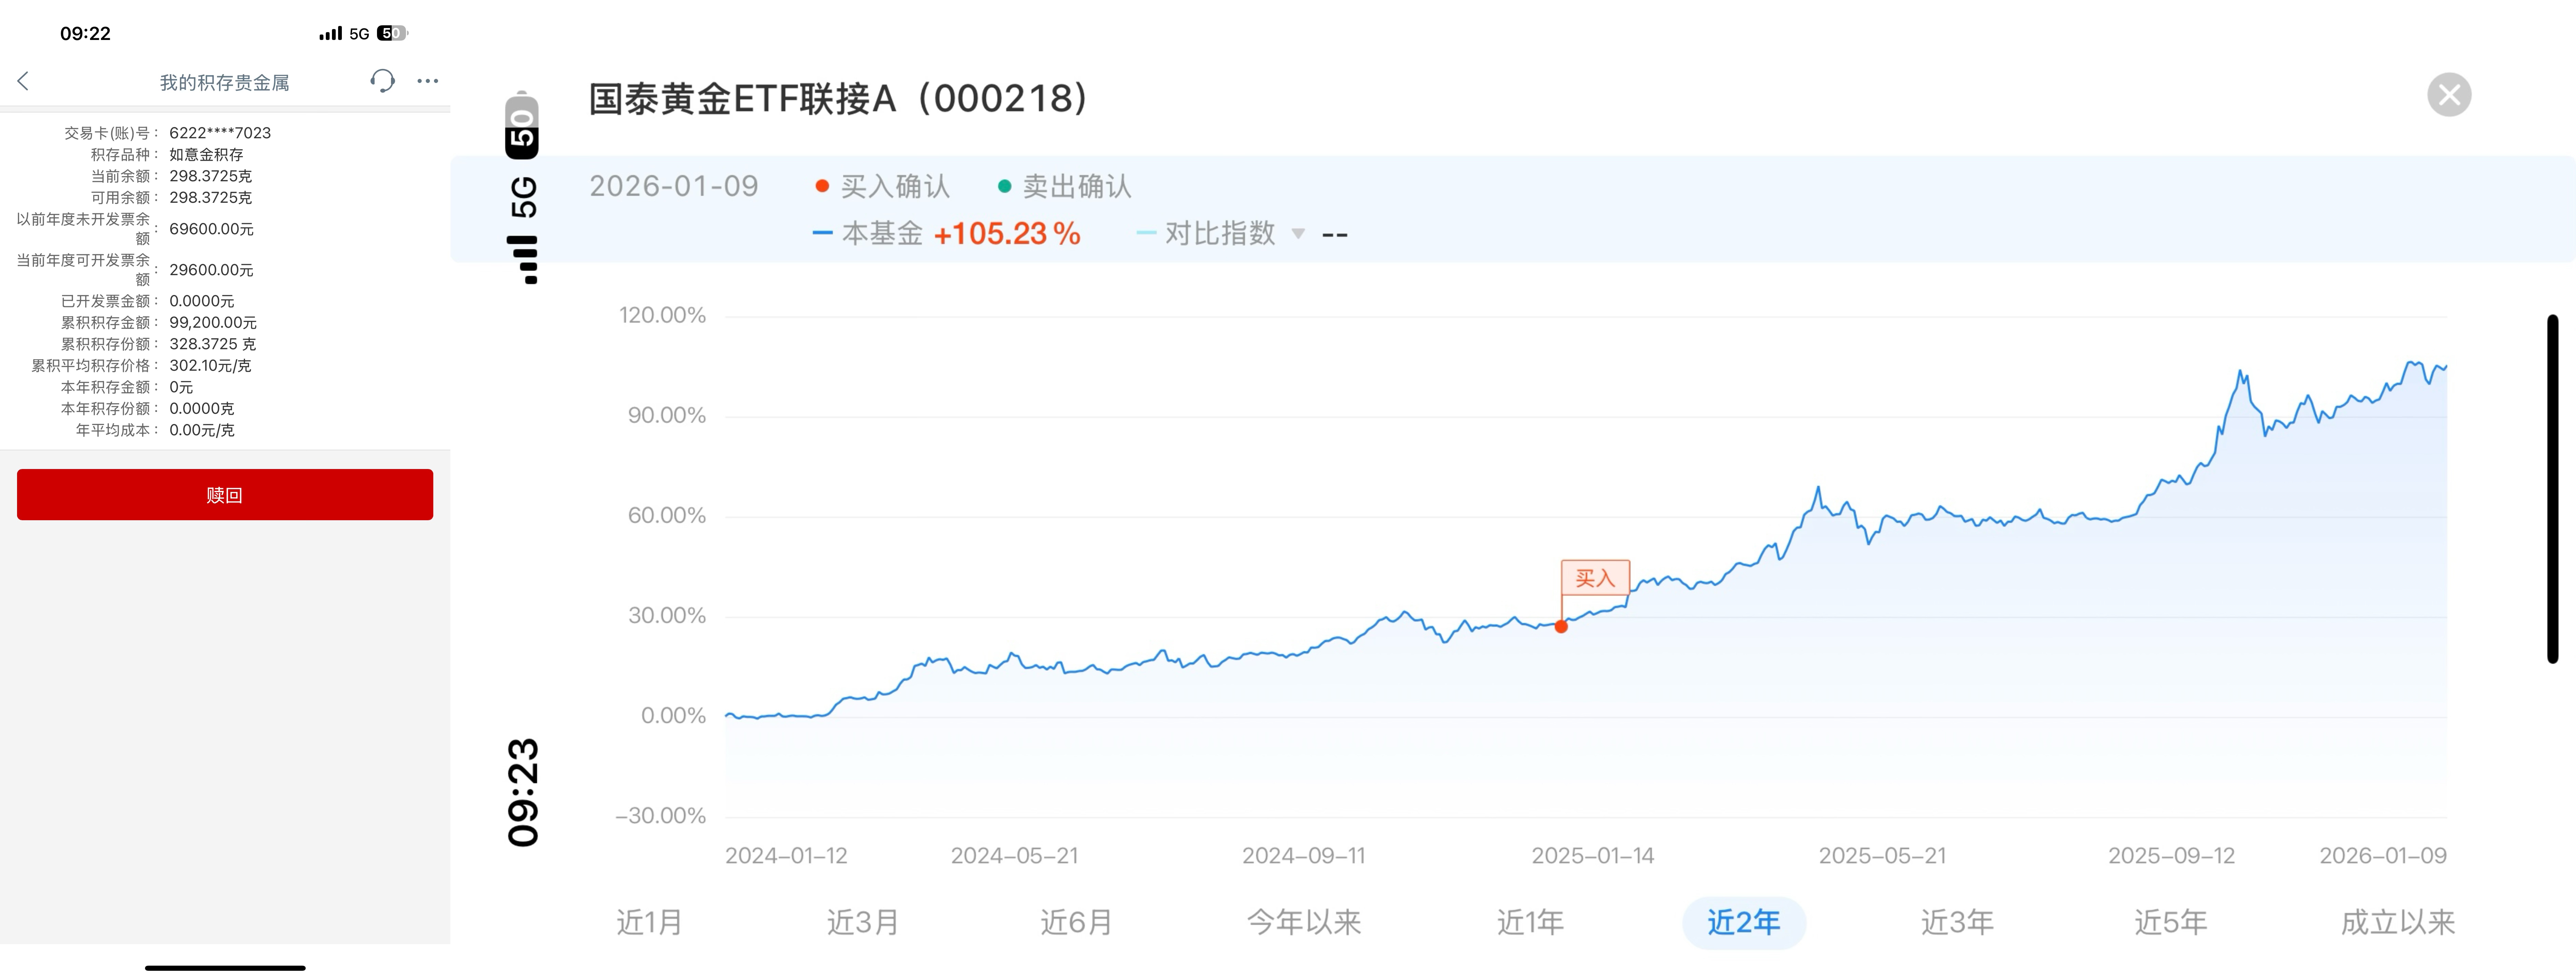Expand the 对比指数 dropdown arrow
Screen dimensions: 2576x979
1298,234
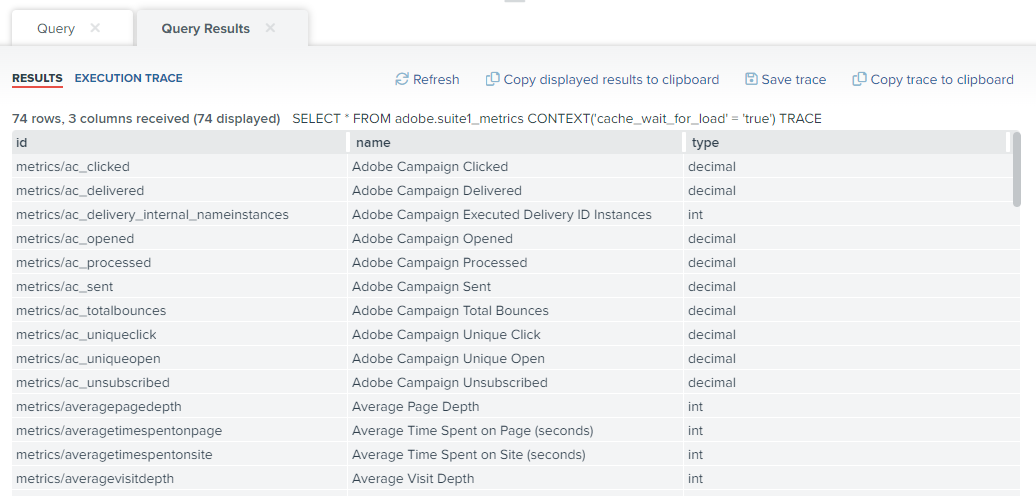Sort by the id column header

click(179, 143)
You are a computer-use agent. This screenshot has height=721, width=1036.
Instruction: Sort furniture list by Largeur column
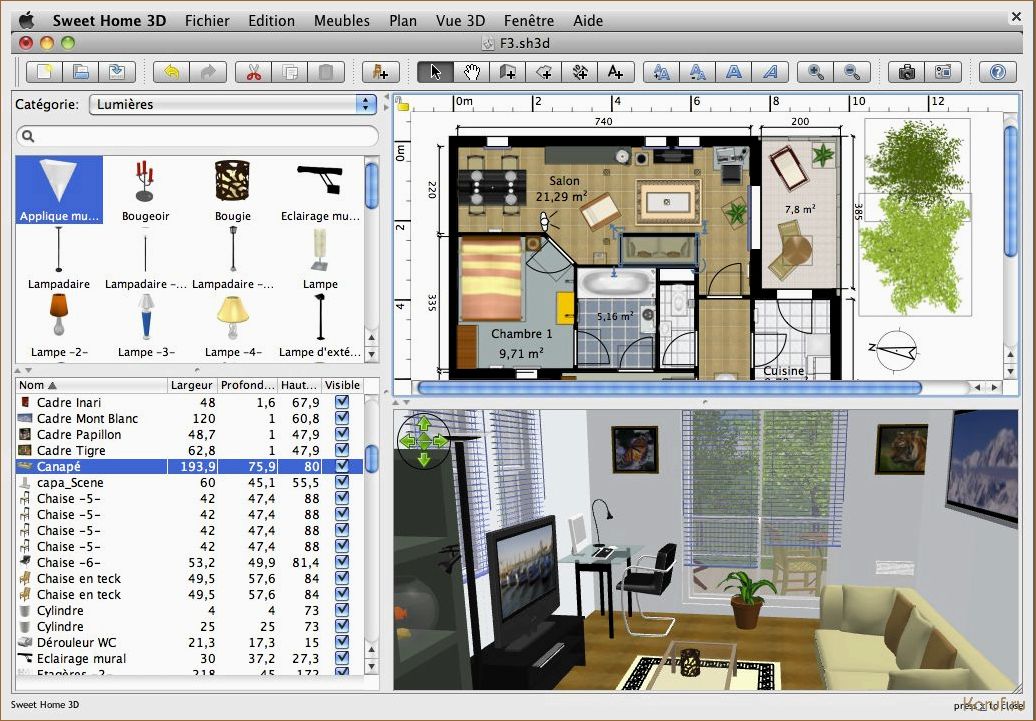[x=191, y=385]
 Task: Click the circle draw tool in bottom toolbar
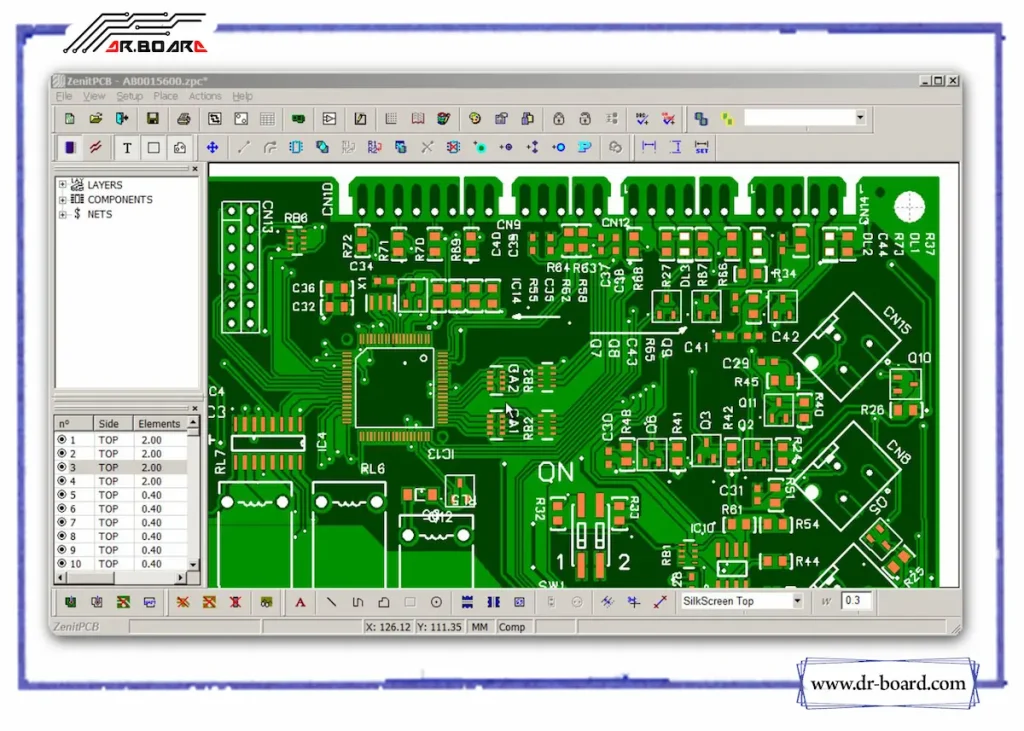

§ §

◆ What the task asks ◆
Pictures are not part of the copy. Output only the lines from the one with "Instruction: Sort furniture" through the final line of the records, exactly as given.

◆ Reply to the task ◆
Instruction: Sort furniture list by Largeur column
[x=191, y=385]
 Task: Click the circle draw tool in bottom toolbar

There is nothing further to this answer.